Our survey underscores that teams are ready if security is first‑class. Security ranked as the top consideration influencing MCP views, and “server availability” was the strongest adoption accelerant, which implies a desire for standardized, vetted endpoints that include governance by design. We’re hearing this again and again in conversations as well. Everyone seems to agree we’re right at the precipice, just waiting for that final push. 

Astrix’s vision: MCP as the backbone of AI identity governance

Here is how we see organizations winning this shift:

  1. Treat MCP as the enforcement point:Make the MCP layer the single place to authenticate agents, issue short‑lived, audience‑scoped tokens, and apply role‑based and context‑aware authorization.
  2. Make persistent agents first‑class identities:Bind every persistent agent’s action to a human owner or service context so investigations and approvals are straightforward.
  3. Match ephemeral agents with ephemeral identity:If the agent isn’t going to survive more than a few moments, then neither should the tokens, keys, or other identity assets they will use.
  4. Establish MCP server trust policies:Not all tasks are created equal, and so there should be a specific MCP server for some tasks. Adopt methods (e.g.ToolHive) to ensure the right task is connected to the right MCP server.
  5. Operationalize visibility:Stream MCP audit events into existing SOC tooling and attach detections for abnormal agent behavior.

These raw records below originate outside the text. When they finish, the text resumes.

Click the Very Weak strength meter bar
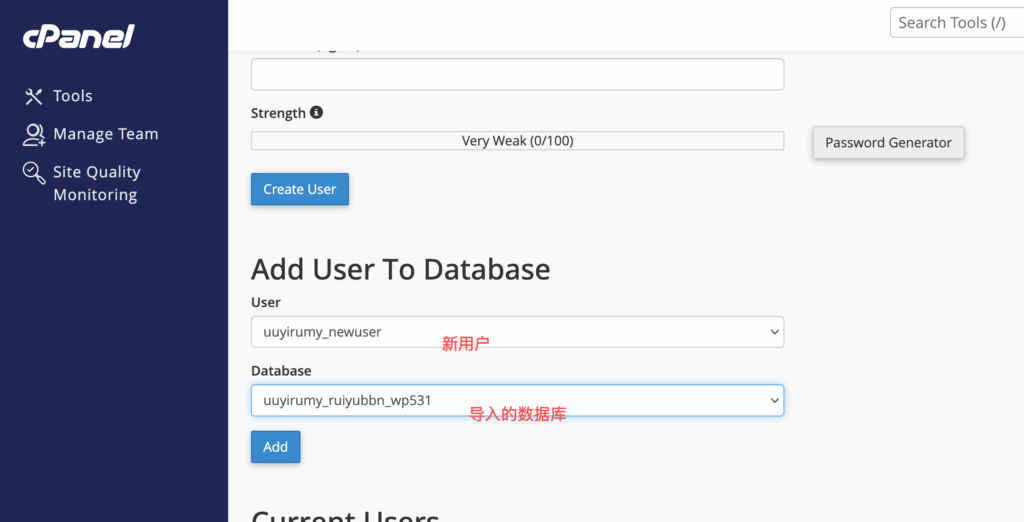Image resolution: width=1024 pixels, height=522 pixels. pos(517,141)
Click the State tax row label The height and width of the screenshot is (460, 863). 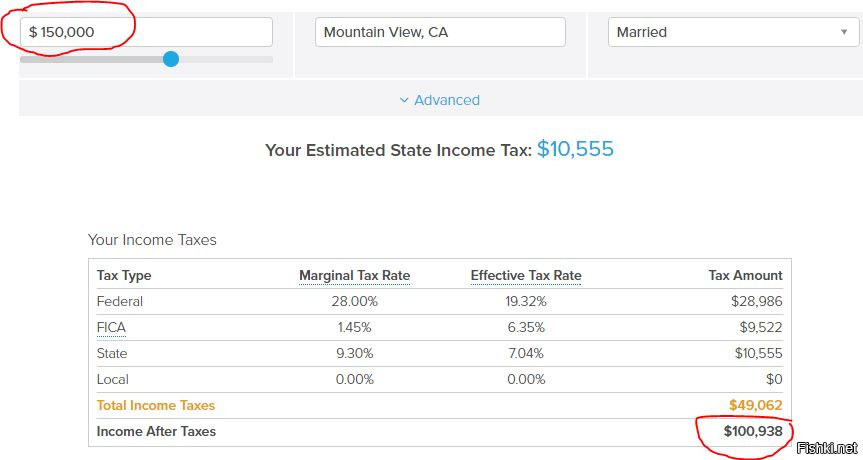[x=112, y=353]
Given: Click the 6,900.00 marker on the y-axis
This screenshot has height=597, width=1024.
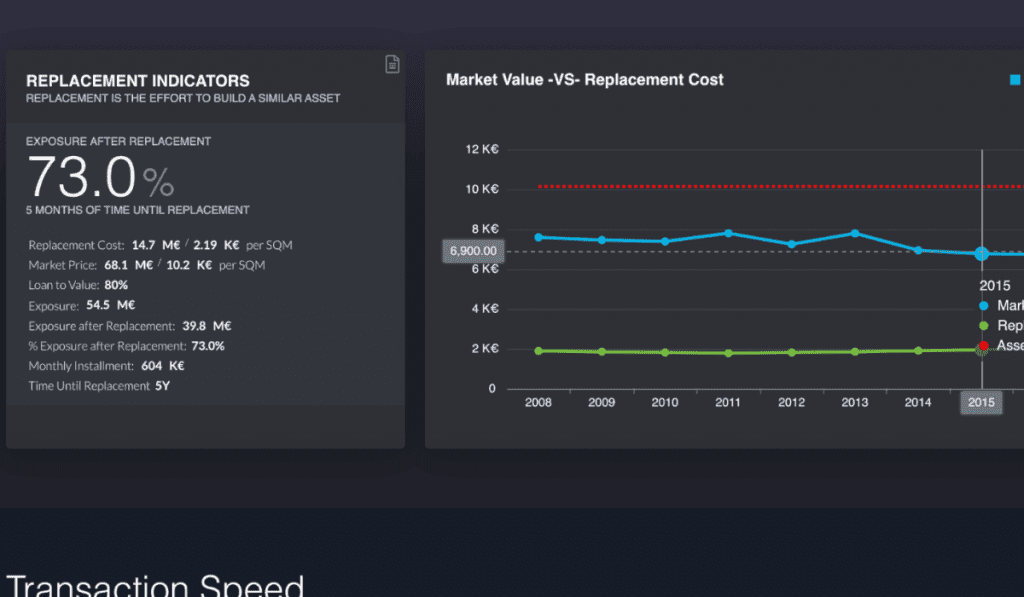Looking at the screenshot, I should point(472,251).
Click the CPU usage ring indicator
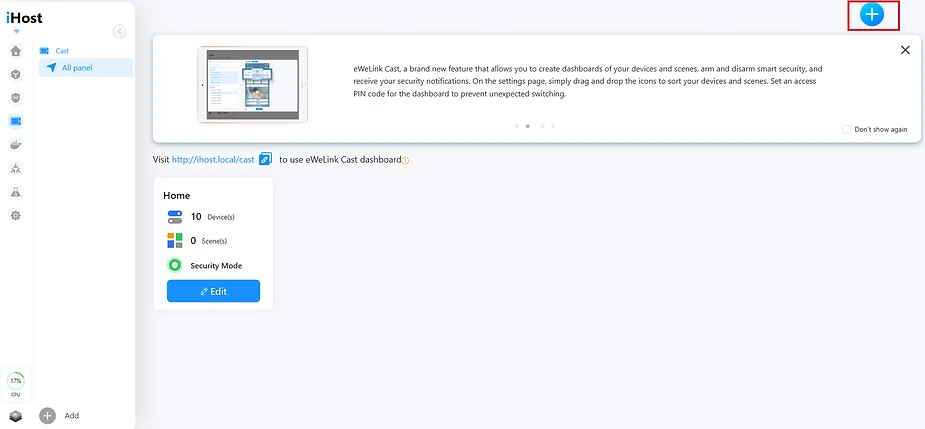This screenshot has width=925, height=429. click(x=15, y=381)
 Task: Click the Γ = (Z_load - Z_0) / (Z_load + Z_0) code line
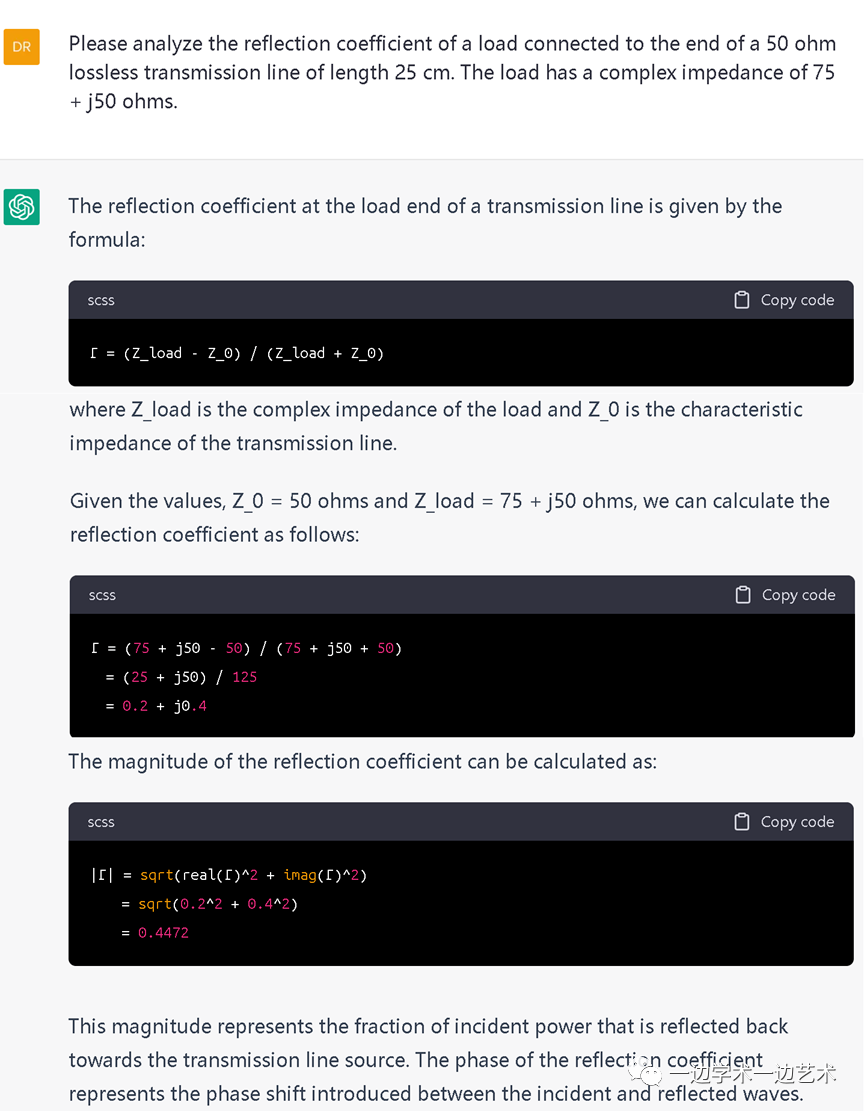tap(237, 353)
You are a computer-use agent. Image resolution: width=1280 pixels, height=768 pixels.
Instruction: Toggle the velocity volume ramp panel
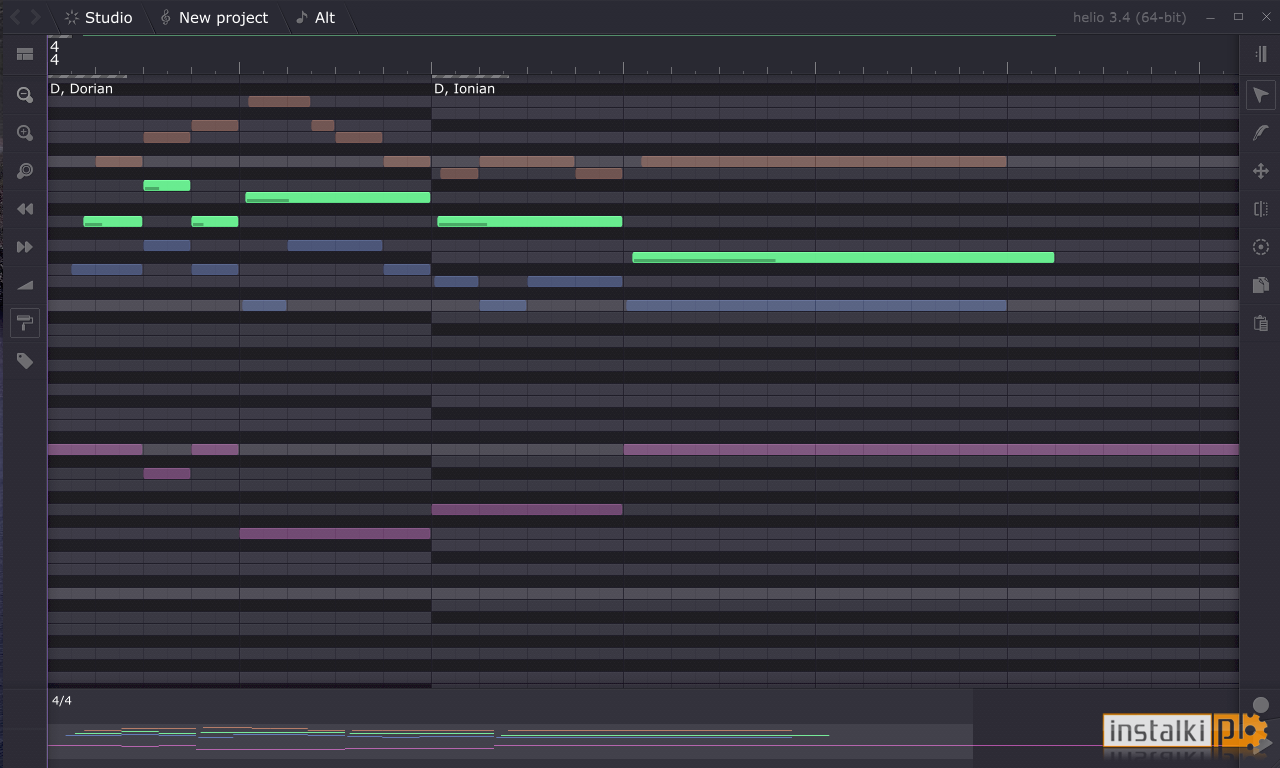[x=25, y=285]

This builds directly on the patterns we outlined in Part 2, using a familiar identity playbook to govern a new class of identities at machine speed.

Closing the series

We started with the risks, then showed the path to value. The opportunity now is to make MCP the backbone of AI identity governance so that AI’s scale does not mean loss of control. Our data points to growing use and stronger intent, with security as the deciding factor.
If we get the control plane right, innovation and safety are not in tension. They will reinforce each other. The next step is up to you. We’d love to hear what you’re going to do.